Our investigation revealed an intriguing finding: a large reduction in Th2 responses was not always correlated with the production of strong allergen-specific Th1 responses. The second-strongest Th1-inducing effect was exhibited by poly(I:C), which did not lessen cutaneous anaphylaxis, goblet cell metaplasia in the lung, or serum IgE levels specific to OVA. The fact that only LPS and CpG were able to significantly lower all observed Th2 parameters was another unexpected outcome. This clearly indicates that the effect differed from agonist to agonist and that R848, poly(I:C), and LTA could only influence a portion of the allergen-specific Th2 response.
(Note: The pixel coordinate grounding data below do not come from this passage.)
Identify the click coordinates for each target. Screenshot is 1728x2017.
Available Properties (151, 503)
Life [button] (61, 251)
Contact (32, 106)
LTA, for instance, decreased levels of IgE, IL-5, and airway eosinophilia, but not IL-4, glandular cell metaplasia, or cutaneous anaphylaxis. On the other hand, R848 decreased IgE levels but not IL-4, IL-5, or airway eosinophilia. Why some factors are impacted while others are not is beyond our understanding. That does, however, obviously depend on the TLR agonist that is employed. All of our data collectively demonstrate that LPS and CpG have the most potent inhibitory impact on the development of several allergen-specific Th2 responses in mice.

Citation:

Glorian J. Crunt. Various TLR antagonists treatment effects on the development of allergen-specific responses. Journal of Immunology 2024.